FIREFLY SYSTEMS INC | ||
By: | /s/ Kaan Gunay | |
Name: | Kaan Gunay | |
Title: | CEO | |
STRONG DIGITAL MEDIA, LLC | ||
By: | /s/ John Schweikert | |
Name: | John Schweikert | |
Title: | Executive Managing Director | |
Solely for the purposes of agreeing to be bound by Section 5.6 of this Agreement: | ||
Convergent Media Systems Corporation | ||
By: | /s/ Mark D. Roberson | |
Name: | Mark D. Roberson | |
Title: | Chairman | |
Solely for the purposes of agreeing to be bound by Section 5.6 of this Agreement: | ||
Ballantyne Strong, Inc. | ||
By: | /s/ Mark D. Roberson | |
Name: | Mark D. Roberson | |
Title: | Chief Executive Officer |
[Signature Page to APA]
ANNEX A
CERTAIN DEFINITIONS
For all purposes of and under this Agreement, the following capitalized terms and variations thereof shall have the respective meanings set forth below:
“Accounting Firm” means any nationally recognized independent accounting firm upon which Buyer and Seller shall mutually agree.
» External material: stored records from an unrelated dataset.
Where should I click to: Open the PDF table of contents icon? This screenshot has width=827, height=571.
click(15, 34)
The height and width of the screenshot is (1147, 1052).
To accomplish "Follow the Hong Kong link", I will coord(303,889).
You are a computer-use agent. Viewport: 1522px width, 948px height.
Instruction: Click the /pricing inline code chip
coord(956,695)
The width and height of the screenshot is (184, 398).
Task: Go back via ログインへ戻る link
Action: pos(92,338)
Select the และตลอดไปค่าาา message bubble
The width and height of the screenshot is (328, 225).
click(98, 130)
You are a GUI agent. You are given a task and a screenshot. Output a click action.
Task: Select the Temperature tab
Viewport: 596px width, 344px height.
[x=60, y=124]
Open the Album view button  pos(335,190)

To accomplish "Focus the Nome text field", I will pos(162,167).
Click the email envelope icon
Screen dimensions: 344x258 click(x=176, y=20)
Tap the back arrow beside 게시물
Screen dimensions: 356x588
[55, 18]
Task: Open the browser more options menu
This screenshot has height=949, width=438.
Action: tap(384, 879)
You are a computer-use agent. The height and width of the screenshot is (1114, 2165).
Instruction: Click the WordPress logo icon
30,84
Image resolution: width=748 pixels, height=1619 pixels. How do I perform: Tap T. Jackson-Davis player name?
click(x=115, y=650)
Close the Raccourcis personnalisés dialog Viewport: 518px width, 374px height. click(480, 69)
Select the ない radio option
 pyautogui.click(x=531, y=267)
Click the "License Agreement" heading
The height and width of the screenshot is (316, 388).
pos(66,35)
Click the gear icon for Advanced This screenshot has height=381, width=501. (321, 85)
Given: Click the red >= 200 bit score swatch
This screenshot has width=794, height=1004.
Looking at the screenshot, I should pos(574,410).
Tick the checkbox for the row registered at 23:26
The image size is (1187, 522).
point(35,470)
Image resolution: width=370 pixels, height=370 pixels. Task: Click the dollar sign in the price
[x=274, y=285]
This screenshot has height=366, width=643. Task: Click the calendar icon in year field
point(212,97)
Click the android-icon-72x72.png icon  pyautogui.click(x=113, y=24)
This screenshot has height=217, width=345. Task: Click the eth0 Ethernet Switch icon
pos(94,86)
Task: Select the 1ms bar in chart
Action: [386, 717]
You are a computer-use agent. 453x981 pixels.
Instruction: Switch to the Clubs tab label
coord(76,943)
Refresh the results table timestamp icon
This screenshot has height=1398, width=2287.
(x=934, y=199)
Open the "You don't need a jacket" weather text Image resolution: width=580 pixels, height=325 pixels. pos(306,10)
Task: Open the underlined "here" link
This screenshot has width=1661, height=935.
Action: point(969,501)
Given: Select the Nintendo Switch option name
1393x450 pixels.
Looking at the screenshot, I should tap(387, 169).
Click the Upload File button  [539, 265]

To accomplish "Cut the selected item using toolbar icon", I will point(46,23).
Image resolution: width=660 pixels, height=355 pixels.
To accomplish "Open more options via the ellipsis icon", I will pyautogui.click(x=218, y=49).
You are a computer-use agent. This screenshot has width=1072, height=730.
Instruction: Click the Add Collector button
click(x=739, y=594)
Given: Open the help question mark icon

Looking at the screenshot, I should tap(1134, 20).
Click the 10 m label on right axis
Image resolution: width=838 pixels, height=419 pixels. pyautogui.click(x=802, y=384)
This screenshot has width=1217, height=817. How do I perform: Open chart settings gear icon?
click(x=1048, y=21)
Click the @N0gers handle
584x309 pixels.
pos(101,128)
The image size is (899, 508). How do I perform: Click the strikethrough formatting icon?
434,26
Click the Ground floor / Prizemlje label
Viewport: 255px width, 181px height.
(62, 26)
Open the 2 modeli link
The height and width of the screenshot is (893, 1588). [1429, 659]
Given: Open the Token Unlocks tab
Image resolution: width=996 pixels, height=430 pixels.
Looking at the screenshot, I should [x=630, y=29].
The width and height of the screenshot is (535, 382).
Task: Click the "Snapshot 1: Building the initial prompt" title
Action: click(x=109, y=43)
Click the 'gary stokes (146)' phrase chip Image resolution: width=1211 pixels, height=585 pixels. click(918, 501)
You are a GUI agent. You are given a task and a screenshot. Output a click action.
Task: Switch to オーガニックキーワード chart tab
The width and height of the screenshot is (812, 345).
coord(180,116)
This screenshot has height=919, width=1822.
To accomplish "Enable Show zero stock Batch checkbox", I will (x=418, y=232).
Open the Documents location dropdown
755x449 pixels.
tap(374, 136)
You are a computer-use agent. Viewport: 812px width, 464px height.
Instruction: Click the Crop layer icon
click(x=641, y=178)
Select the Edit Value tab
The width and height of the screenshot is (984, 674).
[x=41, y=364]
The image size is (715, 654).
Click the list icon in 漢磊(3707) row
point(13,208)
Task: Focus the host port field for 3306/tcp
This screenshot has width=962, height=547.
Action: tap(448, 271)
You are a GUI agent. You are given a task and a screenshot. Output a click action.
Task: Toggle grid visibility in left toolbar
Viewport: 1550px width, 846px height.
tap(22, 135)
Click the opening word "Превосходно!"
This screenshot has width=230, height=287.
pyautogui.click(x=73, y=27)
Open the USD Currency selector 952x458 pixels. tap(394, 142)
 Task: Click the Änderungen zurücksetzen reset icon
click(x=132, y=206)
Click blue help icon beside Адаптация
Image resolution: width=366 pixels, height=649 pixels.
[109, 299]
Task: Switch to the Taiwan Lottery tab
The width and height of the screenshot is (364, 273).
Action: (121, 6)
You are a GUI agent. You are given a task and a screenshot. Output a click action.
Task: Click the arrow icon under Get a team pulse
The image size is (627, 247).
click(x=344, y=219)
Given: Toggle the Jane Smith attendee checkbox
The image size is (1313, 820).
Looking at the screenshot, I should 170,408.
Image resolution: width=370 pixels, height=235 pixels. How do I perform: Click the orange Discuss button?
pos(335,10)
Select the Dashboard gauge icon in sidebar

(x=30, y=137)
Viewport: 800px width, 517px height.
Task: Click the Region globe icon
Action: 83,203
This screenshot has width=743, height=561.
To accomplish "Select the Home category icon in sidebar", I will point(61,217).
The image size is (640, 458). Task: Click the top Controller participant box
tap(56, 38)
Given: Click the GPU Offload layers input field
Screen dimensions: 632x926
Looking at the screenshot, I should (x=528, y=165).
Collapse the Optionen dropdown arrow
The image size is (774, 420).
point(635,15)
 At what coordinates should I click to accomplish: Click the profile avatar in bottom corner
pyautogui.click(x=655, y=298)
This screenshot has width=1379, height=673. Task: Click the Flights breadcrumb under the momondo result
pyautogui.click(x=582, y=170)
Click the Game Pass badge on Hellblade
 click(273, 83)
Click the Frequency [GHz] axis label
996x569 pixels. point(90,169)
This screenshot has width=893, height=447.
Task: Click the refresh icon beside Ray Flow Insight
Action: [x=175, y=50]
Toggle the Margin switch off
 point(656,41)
“Accounts Payable” means (i) all trade accounts payable and obligations to make payments to suppliers and other service providers of Seller, including all trade accounts payable representing amounts payable in respect of goods shipped or products sold or services rendered to Seller or any subsidiary of Seller, and (ii) any claim, remedy or other right related to any of the foregoing.
“Accounts Receivable” means (i) all trade accounts receivable and other rights to payment from customers of Seller in respect of goods shipped or products sold or services rendered to customers of Seller prior to the Closing, and (ii) any claim, remedy or other right related to any of the foregoing.
“Action” means any criminal, judicial, administrative or arbitral action, audit, charge, claim, complaint, demand, grievance, hearing, inquiry, investigation, litigation, mediation, proceeding, subpoena or suit, whether civil, criminal, administrative, judicial or investigative, whether formal or informal, whether public or private, commenced, brought, conducted or heard by or before, or otherwise involving, any Governmental Body or private arbitrator or mediator.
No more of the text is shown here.